The art of landing on an asteroid
Researchers in France have customised a drop tower to simulate landing a CubeSat on an asteroid in the near-absence of gravity – part of the preparations for ESA’s Asteroid Impact Mission.
“We’ve taken an existing drop tower, previously designated for aircraft and material drop-tests, to simulate a low-gravity landing,” explains Naomi Murdoch of the Institut Supérieur de l'Aéronautique et de l'Espace (ISAE-Supaero), part of the University of Toulouse.
“The ISAE-Supaero Space Systems team, in collaboration with the Department of Mechanics of Structures and Materials, rigged up a system of pulleys and counterweights to simulate reduced-gravity.

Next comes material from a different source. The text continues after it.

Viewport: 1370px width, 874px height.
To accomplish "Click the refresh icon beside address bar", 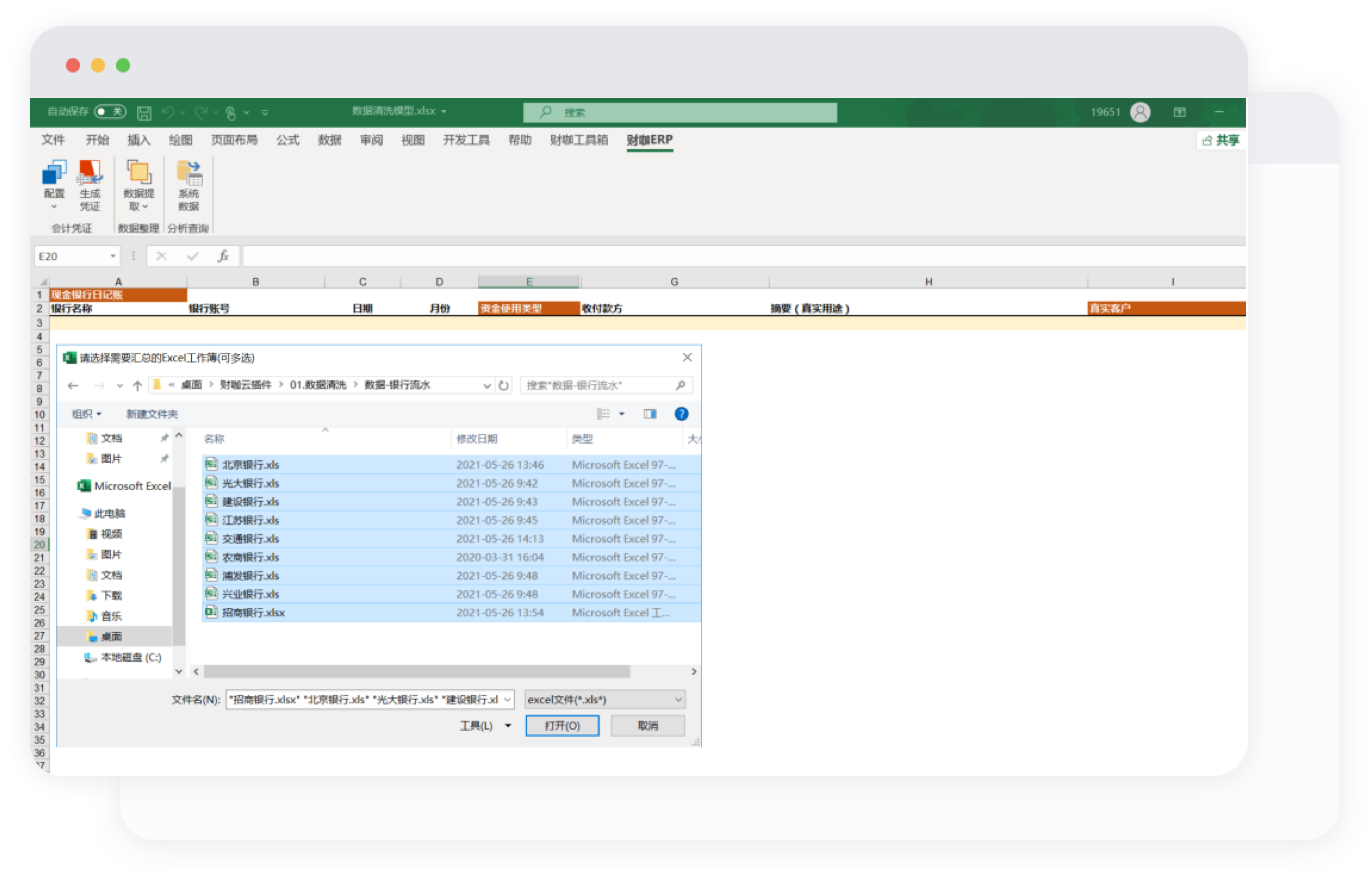I will coord(504,385).
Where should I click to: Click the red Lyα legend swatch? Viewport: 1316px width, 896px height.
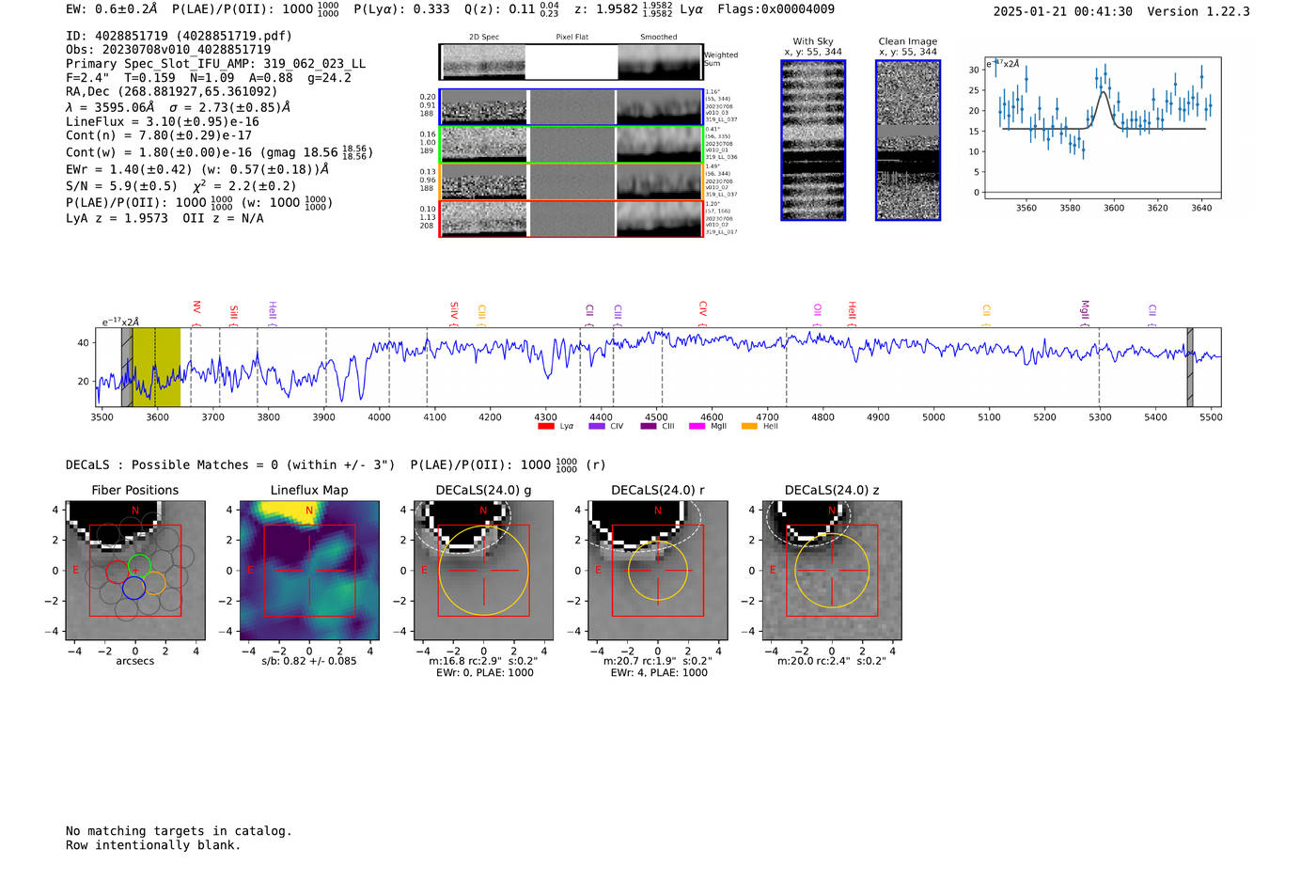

“We can go down to a few percent of Earth’s gravity within the test box we drop, to see how the lander interacts with our simulated sand-covered asteroid terrain.
“The actual lander would be just 30 x 10 x 10 cm in size, too small to have any active attitude or landing control, but the gravity is so low – far lower still than we are simulating – that it can land safely anyway, although an initial rebound is likely.”
Rosetta’s Philae lander showed just how tough a low-gravity touchdown can be: immediately after reaching the surface of its target comet, the lander twice bounced back up into space, finally coming down to rest nearly two hours later.
While Philae’s comet measures around 4 km across, the asteroid target of ESA’s Asteroid Impact Mission (AIM) is just 170 m in diameter – around the size of the Great Pyramid of Giza – so its gravity level will be correspondingly weaker: several million times lower than Earth’s. Didymoon’s escape velocity would be of the order of 5–10 cm/s.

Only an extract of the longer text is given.